The following question was posed to me in the ‘Ask the Experts’ section of AuKids magazine ( in their Spring edition, 2014:

‘How and when would you recommend I tell my child about their diagnosis? I am nervous about discussing it.’

This was my response (with some additions):

As is so often the case in the autism world there is no simple ‘one size fits all’ answer to this issue – and yet it is such an important one! I tend to suggest that there are three aspects that need consideration which will help decide the ‘when’ of broaching the subject, and these are:


  1. intellectual ability
  2. cognitive and communicative ability
  3. motivation


Simply, unless the individual has sufficient skills in the first two and a certain level in the third, it is unlikely that any discussion will be beneficial. However, with the right mix of these three, I would think that you are good to go.


It is always a good idea to think long term – so, from the earliest possible age, start to identify concepts such as ‘difference’ – this can be a daily game and should always be based on the philosophy that a) yes, the world is full of difference, but b) being different is not a bad thing. One such game (and use your imaginations to create others) is what I like to call the bowl of fruit game. Have your pre-prepared bowl full of oranges, with the one solitary apple. Questions – are there loads more oranges than apples? [Yes]. Do you like apples? [Yes]. Are apples different to oranges? [Yes]. Does this make apples any less worthy? [No]. does the fact that apples fit different ‘criteria (colour, taste, etc.) make them somehow inferior? [No]. These sorts of questions/games can develop a child’s conceptual understanding of difference, and how difference does not mean anything negative. ┬áIn a similar vein, diversity and individuality can be notions that are developed in a simple, but positive manner. Then, when it is crunch time, the individual should have an array of ideas and terms than are actually applicable, as opposed to a confusing new set of communications that may muddy the waters.

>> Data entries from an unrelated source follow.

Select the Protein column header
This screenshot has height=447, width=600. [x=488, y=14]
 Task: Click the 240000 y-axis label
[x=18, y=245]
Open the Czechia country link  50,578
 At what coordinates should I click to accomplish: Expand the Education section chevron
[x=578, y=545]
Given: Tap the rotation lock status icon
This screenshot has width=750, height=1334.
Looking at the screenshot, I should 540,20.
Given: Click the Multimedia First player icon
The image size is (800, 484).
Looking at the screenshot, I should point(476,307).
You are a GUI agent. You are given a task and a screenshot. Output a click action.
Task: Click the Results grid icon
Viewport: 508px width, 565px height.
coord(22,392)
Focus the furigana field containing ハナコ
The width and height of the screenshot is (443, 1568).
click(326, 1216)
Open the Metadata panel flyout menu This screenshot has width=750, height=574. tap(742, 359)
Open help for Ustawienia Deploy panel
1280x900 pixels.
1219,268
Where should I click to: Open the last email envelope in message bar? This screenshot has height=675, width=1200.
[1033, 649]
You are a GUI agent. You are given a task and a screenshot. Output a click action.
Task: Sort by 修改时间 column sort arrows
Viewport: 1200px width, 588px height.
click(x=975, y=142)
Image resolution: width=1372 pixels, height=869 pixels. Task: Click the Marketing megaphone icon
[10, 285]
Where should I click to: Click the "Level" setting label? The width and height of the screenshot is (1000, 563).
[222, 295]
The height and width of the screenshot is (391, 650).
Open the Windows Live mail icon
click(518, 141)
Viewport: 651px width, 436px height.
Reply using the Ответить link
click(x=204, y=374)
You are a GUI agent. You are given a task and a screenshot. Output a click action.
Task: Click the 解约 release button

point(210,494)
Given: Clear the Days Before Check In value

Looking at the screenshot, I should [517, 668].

The individual may also ‘tell’ you when s/he is ready. Questions such as ‘why can’t I do that as well as her?’, or any questions relating to difference are indicators that the individual may well benefit from having a better understanding of self.


I am beginning to reject the term ‘diagnosis’ – one gets diagnosed when there is something wrong with you in medical terms, and this should perhaps not be applied to autism. I far prefer the term ‘identification’ and the connotations with ‘identity’ – to discover that one has a new identity that explains so much can be a wonderful thing – as opposed to the doom and gloom so often associated with a diagnosis. So, please be careful how you choose the terms you use, as the longer term impact can be considerable. If it is feasible bring the individual’s interest into the equation – there are many famous real life and fictional autistic people that you can refer to if applicable. What is also crucial is to ensure the individual understands that just because they are autistic it does not mean s/he will be the same as others with the same identification – there may well be some similarities, but everyone’s strengths and weaknesses are their own. It’s important to make this clear to avoid potential issues with poor self esteem.


As much as possible make the news positive – this is an explanation of who a person is, not a dire foreboding of dreadful times to come! I like the Tony Attwood style of ‘congratulations’ when it comes to understanding one is autistic. However, do also be honest, as the individual is likely to store what has been said and revisit it often. Make the person feel exactly as they should – i.e. as a wonderful, interesting, different to the majority, unique person who has a fantastically interesting brain, and whose future could be anything they choose. Being autistic does not preclude anything at all, apart from not being autistic!